Cars come on far faster than most predators, so most species aren’t adapted to react fast enough. Extensive road systems with fast traffic are less than a century old, which probably isn’t enough time to force adaptations to your predator avoidance system.

Why did the roadkill cross the road?

To get to the other side. Too bad it didn’t work out.

Sounds like a poor joke, but this is GQ, so I wouldn’t joke.

“Crossing a road” isn’t a specific behavior. It’s just (for land animals) “walking.” Presumably, in the course of a survival-oriented activity, like foraging for food.

So, what’s evolution going to make the animal do? Not walk? Good way to overgraze one spot, let alone never ever meet a member of the opposite sex and reproduce.

Recognizing an unnatural threat is also unlikely. And frankly, the reason some critters wind up as roadkill is because a valid survival reflex (in response to “natural” hazards) is counterproductive against cars. Armadillos jump when startled. Probably helpful when what’s startling you is a snake or a coyote; bad when what startles you is the car passing over you. Likewise, a deer freezing in the headlights makes fine sense if the “headlights” is the eyeshine of a night-hunting predator.

Because not enough animals in a species get killed for natural-selection to really play a role.

Suppose that every year, 5% of opossums get killed by oncoming traffic.
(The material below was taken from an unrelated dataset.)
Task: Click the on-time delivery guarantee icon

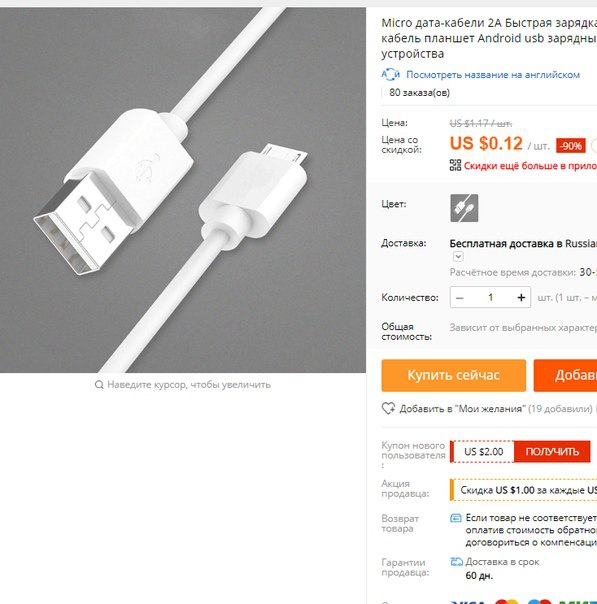Action: point(456,562)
The 95% can still reproduce just fine and, given the plus-or-minus nature of reproduction (maybe more babies in the litter one year, less the next,) plus the other variables like food supply. climate, predators, etc., the car killing really does not make a significant impact.

Roadways are so pervasive, and the speed of vehicles is so fast compared to the visual acuity and instinctual response of most creatures that it is essentially impossible to select out characteristics that cause animals to cross roadways in front of vehicles. Many roadkill animals are also nocturnal or crepescular and may be stunned into immobility by the sight of approaching bright headlights. Scavenger animals may also prey on roadkill before becoming victims themselves; anyone who has driven through Joshua Tree at twilight and seen the endless string of reflections from coyotes waiting for a spooked rabbit to be struck can attest to this.
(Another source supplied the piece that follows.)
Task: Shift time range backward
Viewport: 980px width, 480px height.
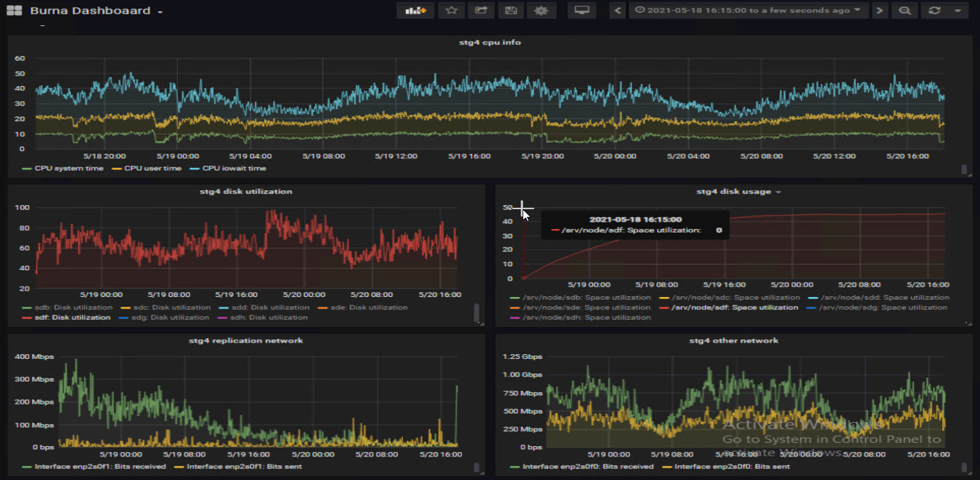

Of course, it isn’t just wild animals that are subject to this. Being struck by a vehicle is the most common traumatic death for outdoor domestic pets such as cats and dogs, and ~130k people are hit by cars in the United States every year with over 5k fatalities. Rates are similar in European nations and even more common in developing nations with less traffic control and driving rules enforcement.

High speed 50+ kph) vehicles have only been common for about the last hundred years, so any evolutionary pressure to evolve characteristics to protect against exposing a creature to being struck had not had a long time in evolutionary sense to develop, but even then for many animals the extreme differnence in speed and context of automobiles (and aircraft, as bird strikes on airplanes are also very common) make it difficult to conceive of adaptations in behavior or senses that would protect them. People avoid being struck by following rules such as walking on the sidewalk and crossing at designated intersections in the hope that drivers are attentive and follow rules (which is not always the case) but animals are generally not trained to understand these rules and expose themselves to hazards that they cannot comprehend.

Stranger

And a very great many animals do, in fact, respond appropriately to cars. Consider, for instance, all of the times that you’ve almost hit a squirrel or a pigeon: The key word there is “almost”. Now count up how many times you’ve actually hit one: It’s a lot less, isn’t it? Apparently, the dodge tactics the squirrels and pigeons are using actually are pretty good.

Remind me how many thousands of years we’ve had highways wiping out these critters? Or should that be millions or hundreds, I forget the timeframe for evolutionary selection for animals of the roadkilley size and lifespan…

I know fruit flies and influenza viruses adapt alarmingly fast, and there were those squirrels with dark fur that became predominant during the height of the coal-burning era, and squirrels are kinda roadkillesque in size and character, but selecting against a characteristic that puts one at greater risk may take longer than selecting for one that better ensures survival (?)… anyway, the 80-some-odd years of automotive hegemony seems awfully short to assume it should’ve had a culling effect, don’t you think?

It was mentioned in the OP, but lately I’ve seen a LOT of squirrels around this area (deep suburbs with lots of fast ‘main roads’ nearby) crossing the streets by running up a utility pole, crossing on the cable, and either running down or jumping into a nearby tree on the other side.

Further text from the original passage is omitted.